Much of the post is a somewhat self-deprecating C.V. He explains that he understands that “there are others my age who are better than me at HUNL/poker as a whole.” But he has committed to playing his best. And he seems to fully understand his enormous privilege. Not every player has friends willing to back and train him for a game like this.
Your fork, your knife, your A.1. sauce…
The issue of staking is a contentious one. Some of this is probably down to a belief that money is a private, vaguely shameful subject for discussion.

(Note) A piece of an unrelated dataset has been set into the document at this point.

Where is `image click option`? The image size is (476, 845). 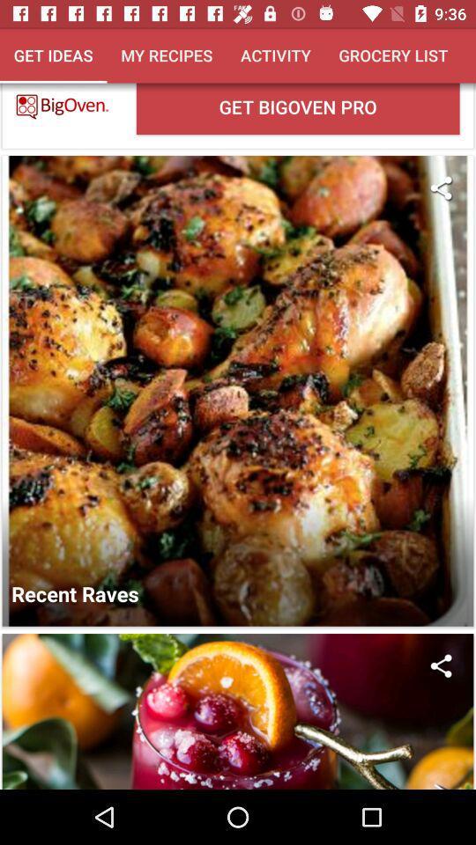
image click option is located at coordinates (238, 712).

Despite its suspect nature, staking is still an enormous part of high stakes poker. For skilled players with small bankrolls, it is a way to break into the big leagues. For skilled players with big bankrolls, it is a way of lowering their exposure. And for unskilled players with big bankrolls, it is a way of hiring sharkier sharks to play their money for them.

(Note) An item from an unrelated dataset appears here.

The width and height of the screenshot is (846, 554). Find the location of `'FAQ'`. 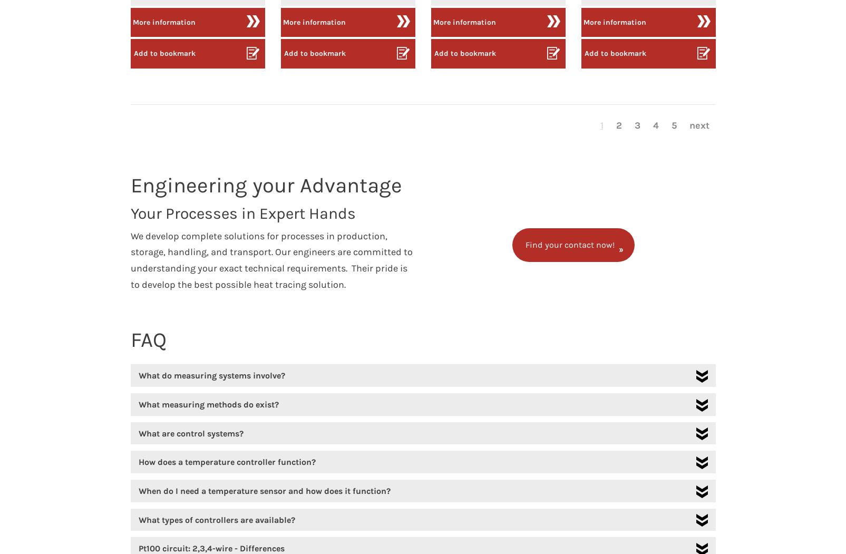

'FAQ' is located at coordinates (148, 339).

However, in poker “money earned” is a key metric for judging a player’s skill. So many players view staking with a certain amount of contempt. When a player wins a few high roller tourneys and so jumps up the all-time money rankings on the Hendon Mob, how many think-tweets do the wagging tongues post, asking how much the player really made?
As a result, there is a feeling among many people that staking is somehow shameful. At the very least it constitutes buying a seat at a table they might not deserve. This somewhat explains some of the hate directed at Landon Tice since the challenge with Perkins was announced.
The mental game of poker
When a 21-year old without much high-stakes experience gets to take on a whale at $200/$400 NLH, the question of staking is unavoidable.
But beyond the rattling cries of poker-gossips, there is also a genuine strategic question. The question is: how much of his bankroll will Tice put in jeopardy when he sits down at the table?
Randy “Nanonoko” Lew put the case for full disclosure as follows: “If I was [Perkins] I would want to know how much action my opponent [Tice] was taking in the HU challenge. I imagine from the businessman’s perspective they’d love to know how much pressure they can apply to potentially get in the heads of their opponent. $200/$400 or $20/$40 NLHU?”
Now Landon has laid that out, at least in broad terms.
In the process, perhaps he has emboldened other stake-horses to be more open about the amount of themselves they’ve sold off over the years and in futurity.